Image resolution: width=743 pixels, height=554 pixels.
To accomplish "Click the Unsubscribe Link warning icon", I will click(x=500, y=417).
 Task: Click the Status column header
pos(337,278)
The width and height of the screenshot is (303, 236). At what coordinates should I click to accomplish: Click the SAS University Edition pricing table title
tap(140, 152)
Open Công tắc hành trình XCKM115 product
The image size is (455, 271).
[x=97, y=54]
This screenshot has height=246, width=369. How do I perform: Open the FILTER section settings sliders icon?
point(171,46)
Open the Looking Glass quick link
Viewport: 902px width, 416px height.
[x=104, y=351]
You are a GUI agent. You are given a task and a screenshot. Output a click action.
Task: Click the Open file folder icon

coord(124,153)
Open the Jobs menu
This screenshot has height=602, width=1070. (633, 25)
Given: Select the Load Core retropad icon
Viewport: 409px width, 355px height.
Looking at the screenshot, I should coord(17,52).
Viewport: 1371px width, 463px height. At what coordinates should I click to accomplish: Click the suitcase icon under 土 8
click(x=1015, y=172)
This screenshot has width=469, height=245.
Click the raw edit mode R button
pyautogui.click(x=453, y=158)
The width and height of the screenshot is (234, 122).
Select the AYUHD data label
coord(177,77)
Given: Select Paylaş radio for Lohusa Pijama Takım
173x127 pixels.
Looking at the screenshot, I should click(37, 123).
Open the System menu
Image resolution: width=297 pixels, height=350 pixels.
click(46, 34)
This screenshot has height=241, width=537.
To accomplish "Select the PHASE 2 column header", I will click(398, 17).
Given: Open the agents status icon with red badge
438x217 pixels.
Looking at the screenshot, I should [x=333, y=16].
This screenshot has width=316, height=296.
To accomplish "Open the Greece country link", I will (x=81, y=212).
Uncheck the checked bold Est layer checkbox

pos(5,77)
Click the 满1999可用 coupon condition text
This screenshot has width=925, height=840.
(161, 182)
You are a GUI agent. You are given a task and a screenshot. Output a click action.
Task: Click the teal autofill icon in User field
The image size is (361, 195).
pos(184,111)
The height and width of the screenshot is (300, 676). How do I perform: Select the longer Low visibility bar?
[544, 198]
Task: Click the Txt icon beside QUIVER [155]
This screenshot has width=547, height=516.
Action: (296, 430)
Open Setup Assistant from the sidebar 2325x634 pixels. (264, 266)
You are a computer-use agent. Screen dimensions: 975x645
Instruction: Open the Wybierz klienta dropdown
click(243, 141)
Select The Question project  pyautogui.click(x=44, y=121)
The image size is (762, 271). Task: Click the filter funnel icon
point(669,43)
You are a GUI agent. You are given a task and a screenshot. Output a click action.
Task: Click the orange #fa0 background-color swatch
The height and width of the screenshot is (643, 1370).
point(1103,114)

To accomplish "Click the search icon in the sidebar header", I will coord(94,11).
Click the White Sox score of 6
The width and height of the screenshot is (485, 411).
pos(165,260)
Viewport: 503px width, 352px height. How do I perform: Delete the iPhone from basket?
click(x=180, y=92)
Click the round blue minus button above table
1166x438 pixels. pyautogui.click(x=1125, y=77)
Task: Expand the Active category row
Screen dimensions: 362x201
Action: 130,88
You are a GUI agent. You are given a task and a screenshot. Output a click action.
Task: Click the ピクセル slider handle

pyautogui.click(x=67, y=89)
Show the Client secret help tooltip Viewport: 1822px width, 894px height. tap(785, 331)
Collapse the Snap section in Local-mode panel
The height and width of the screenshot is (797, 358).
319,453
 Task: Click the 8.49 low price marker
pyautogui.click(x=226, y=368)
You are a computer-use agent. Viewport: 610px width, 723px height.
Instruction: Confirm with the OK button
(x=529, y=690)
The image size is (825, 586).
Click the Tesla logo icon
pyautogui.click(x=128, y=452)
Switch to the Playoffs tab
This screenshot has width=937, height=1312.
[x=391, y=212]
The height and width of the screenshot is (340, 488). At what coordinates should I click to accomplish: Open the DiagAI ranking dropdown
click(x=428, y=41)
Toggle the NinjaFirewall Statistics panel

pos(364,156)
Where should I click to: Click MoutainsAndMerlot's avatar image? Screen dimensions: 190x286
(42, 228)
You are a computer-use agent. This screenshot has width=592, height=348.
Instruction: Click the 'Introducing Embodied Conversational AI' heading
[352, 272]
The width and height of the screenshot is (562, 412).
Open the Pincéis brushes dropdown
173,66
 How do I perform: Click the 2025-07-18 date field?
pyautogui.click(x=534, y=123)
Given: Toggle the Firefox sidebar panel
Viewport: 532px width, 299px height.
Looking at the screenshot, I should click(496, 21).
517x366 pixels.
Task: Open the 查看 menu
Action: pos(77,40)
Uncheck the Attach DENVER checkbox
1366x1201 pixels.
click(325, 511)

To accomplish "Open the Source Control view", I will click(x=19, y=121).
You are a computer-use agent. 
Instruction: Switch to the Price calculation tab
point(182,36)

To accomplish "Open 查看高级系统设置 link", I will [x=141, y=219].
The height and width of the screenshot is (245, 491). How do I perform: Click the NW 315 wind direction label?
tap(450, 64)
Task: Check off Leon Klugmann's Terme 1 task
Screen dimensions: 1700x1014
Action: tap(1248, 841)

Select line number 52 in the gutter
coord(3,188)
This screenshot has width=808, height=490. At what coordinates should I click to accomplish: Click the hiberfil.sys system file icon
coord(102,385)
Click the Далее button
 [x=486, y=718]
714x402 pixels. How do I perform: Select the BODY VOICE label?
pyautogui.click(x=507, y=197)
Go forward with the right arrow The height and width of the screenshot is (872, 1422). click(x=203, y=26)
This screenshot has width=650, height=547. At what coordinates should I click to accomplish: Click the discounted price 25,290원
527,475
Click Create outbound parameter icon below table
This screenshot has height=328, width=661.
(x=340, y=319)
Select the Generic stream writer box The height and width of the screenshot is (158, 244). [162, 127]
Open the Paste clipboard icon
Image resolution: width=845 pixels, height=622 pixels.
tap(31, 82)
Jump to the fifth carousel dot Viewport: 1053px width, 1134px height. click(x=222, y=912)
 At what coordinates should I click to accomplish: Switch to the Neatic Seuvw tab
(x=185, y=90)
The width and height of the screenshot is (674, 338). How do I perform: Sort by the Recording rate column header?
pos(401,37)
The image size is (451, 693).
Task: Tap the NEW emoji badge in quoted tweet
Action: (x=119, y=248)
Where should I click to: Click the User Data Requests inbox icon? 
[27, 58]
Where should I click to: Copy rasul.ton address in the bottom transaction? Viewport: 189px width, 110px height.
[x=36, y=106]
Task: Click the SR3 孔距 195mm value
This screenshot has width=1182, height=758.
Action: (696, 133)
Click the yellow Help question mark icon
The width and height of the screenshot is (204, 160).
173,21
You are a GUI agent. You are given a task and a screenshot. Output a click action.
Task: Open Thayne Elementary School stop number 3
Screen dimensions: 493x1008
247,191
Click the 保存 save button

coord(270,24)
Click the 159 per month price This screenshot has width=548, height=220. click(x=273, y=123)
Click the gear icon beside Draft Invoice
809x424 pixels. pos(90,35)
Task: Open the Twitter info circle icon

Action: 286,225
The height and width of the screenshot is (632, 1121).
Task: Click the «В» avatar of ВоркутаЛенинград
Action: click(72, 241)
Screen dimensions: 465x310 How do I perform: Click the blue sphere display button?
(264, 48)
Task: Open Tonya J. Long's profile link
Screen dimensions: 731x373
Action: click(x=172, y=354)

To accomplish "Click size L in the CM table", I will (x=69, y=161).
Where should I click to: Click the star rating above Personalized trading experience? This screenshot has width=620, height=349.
------------------------------------------------------------
### What the exercise asks
Begin at the first line of the material above. Transcribe each line exactly, ending with the line that contains "Given: Select the Load Core retropad icon".

### Your solution
Image resolution: width=743 pixels, height=554 pixels.
To accomplish "Click the Unsubscribe Link warning icon", I will click(x=500, y=417).
 Task: Click the Status column header
pos(337,278)
The width and height of the screenshot is (303, 236). At what coordinates should I click to accomplish: Click the SAS University Edition pricing table title
tap(140, 152)
Open Công tắc hành trình XCKM115 product
The image size is (455, 271).
[x=97, y=54]
This screenshot has height=246, width=369. How do I perform: Open the FILTER section settings sliders icon?
point(171,46)
Open the Looking Glass quick link
Viewport: 902px width, 416px height.
[x=104, y=351]
You are a GUI agent. You are given a task and a screenshot. Output a click action.
Task: Click the Open file folder icon

coord(124,153)
Open the Jobs menu
This screenshot has height=602, width=1070. (633, 25)
Given: Select the Load Core retropad icon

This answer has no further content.